1. Kann während Kurzarbeit gekündigt werden?   

2. Welche Kündigungsfrist hat der Arbeitgeber einzuhalten?

3. Welches Gehalt ist während der Kündigungsfrist zu zahlen?

4. Welche Besonderheiten sind bei einer Eigenkündigung in Kurzarbeit zu beachten?

5. Fazit

 

1. Kann während Kurzarbeit gekündigt werden

Eine Kündigung kann grundsätzlich auch während der Kurzarbeit ausgesprochen werden. Es besteht kein besonderer Kündigungsschutz. Ihr Arbeitgeber muss nur weiterhin den allgemeinen Kündigungsschutz beachten. Dieser steht Ihnen zu, wenn Sie mindestens 6 Monate bei Ihrem Arbeitgeber beschäftigt sind und in Ihrem Betrieb regelmäßig mehr als 10 Mitarbeiter arbeiten.

Der allgemeine Kündigungsschutz lässt nur bestimmte Kündigungsgründe zu. Möglich sind personenbedingte, verhaltensbedingte oder betriebsbedingte Gründe. 

Gerade hinsichtlich der betriebsbedingten Kündigung ist während der Kurzarbeit eine Besonderheit zu beachten. Das hat folgenden Grund:

Der Arbeitgeber kann nur dann Kurzarbeitergeld beantragen, wenn er in diesem Moment davon ausgeht, dass lediglich ein vorübergehender Arbeitsmangel besteht. Das Kurzarbeitergeld ist dazu gedacht, kurzfristigen Arbeitsausfall zu kompensieren. Die Gründe für eine betriebsbedingte Kündigung müssen hingegen darüber hinausgehen und darauf schließen lassen, dass die Stelle des Arbeitnehmers dauerhaft entfällt.

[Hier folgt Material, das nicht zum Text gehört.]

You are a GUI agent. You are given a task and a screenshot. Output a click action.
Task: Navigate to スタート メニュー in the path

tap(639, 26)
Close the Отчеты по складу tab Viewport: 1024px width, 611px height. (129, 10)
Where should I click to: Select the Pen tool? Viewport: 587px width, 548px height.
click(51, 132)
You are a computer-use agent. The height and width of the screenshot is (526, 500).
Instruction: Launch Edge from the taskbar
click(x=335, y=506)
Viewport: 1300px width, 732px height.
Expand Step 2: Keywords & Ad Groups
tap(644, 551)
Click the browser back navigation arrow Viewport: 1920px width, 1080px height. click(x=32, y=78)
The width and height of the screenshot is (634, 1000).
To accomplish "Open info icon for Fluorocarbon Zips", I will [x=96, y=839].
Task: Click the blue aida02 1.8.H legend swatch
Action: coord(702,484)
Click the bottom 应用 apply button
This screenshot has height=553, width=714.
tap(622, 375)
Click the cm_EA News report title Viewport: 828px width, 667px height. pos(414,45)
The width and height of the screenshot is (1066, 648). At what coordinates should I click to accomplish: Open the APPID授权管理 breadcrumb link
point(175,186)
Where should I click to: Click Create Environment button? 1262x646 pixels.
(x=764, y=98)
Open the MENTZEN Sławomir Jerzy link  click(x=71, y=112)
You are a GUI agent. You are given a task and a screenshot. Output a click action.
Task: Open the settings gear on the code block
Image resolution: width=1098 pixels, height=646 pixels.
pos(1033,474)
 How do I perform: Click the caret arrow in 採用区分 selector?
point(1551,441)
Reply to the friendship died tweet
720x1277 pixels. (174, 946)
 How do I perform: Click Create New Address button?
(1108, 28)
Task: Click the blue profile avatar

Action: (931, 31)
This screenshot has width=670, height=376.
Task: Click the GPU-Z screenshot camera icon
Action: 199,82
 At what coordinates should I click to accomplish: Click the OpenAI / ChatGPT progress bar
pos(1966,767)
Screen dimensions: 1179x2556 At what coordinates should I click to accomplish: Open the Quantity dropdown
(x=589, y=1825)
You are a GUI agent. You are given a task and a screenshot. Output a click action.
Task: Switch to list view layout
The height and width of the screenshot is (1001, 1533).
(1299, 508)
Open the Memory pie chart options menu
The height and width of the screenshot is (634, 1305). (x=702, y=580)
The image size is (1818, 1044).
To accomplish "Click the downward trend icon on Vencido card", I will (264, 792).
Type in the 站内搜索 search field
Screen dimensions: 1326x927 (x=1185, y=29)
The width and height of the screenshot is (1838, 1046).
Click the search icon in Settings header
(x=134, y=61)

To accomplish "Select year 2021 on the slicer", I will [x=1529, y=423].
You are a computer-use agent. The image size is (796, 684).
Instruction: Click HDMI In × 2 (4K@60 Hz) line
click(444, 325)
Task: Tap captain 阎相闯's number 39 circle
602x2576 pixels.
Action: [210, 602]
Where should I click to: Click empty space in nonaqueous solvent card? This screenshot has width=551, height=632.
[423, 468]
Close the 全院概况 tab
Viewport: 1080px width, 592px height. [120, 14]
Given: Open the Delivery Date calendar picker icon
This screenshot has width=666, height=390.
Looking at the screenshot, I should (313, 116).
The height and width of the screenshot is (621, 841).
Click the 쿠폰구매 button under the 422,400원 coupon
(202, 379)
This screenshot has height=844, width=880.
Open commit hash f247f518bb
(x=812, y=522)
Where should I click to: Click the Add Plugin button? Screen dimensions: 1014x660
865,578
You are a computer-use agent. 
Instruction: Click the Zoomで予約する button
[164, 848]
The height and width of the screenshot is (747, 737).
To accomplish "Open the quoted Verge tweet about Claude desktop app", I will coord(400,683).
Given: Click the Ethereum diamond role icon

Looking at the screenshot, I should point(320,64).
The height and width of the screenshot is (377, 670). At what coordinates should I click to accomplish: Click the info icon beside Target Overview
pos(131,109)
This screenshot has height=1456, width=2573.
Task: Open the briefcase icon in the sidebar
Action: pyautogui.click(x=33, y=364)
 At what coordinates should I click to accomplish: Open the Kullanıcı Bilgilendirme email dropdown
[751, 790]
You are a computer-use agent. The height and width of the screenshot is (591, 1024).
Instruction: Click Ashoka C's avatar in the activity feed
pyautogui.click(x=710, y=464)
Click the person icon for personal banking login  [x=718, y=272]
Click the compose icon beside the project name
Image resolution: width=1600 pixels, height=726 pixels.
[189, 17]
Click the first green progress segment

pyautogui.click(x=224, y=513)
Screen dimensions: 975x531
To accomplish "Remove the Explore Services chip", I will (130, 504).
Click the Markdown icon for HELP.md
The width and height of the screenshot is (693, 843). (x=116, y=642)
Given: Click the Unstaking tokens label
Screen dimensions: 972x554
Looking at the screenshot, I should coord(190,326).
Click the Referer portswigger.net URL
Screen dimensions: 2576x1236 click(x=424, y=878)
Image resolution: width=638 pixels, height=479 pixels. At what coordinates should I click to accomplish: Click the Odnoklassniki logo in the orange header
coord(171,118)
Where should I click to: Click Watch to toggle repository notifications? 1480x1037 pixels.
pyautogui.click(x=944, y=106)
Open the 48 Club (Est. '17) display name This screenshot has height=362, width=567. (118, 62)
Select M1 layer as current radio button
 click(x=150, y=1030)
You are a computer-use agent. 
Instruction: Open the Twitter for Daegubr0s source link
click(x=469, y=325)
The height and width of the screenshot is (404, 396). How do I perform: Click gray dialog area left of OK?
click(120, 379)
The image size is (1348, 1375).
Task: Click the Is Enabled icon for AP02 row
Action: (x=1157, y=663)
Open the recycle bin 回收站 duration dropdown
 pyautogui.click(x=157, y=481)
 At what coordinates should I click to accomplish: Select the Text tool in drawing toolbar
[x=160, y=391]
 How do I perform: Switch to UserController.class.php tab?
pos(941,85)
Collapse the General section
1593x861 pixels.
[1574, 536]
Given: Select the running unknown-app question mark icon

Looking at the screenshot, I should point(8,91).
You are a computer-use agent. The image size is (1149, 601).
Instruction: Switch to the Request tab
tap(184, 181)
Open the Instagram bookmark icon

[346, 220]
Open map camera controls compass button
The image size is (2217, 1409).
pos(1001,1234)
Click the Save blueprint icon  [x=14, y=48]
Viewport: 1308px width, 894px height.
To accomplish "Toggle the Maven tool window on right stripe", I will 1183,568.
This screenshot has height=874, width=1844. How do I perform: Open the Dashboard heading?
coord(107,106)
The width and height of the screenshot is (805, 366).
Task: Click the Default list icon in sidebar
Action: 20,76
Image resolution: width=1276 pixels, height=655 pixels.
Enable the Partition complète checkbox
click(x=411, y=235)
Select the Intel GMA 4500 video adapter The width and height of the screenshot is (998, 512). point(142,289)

Beantragt ein Arbeitgeber zuerst Kurzarbeitergeld und kündigt er später betriebsbedingt, verhält er sich also in gewisser Weise widersprüchlich. Dieser Widerspruch kann sich allerdings auflösen, wenn zwischenzeitlich eine veränderte Sachlage eingetreten ist.

Mögliche Gründe für eine Veränderung können z.B. sein, dass seit dem Antrag auf Kurzarbeitergeld

  • Aufträge dauerhaft weggebrochen sind und die wirtschaftliche Lage des Unternehmens sich wesentlich verschlechtert hat
  • Aufgaben nach dem Übergang in die Kurzarbeit zusammengelegt oder an externe Firmen vergeben wurde oder
  • der Betrieb durch den Arbeitgeber anderweitig umstrukturiert wurde, z.B. durch die Schließung einzelner Bereiche (nach Anmeldung der Kurzarbeit)

Zusammenfassend bedeutet dies, dass Kurzarbeit und betriebsbedingte Kündigung sich nicht ausschließen müssen. Zunächst kann der Arbeitgeber bei Beantragung des Kurzarbeitergeldes von einem nur vorübergehenden Arbeitsmangel ausgegangen sein. Kommen während der Kurzarbeit neue Gründe hinzu, welche auf einen dauerhaften Entfall schließen lassen, kann der Arbeitgeber einzelne Mitarbeiter kündigen. Diese veränderten Umstände muss er allerdings beweisen können, was in manchen Fällen nicht leicht fällt. 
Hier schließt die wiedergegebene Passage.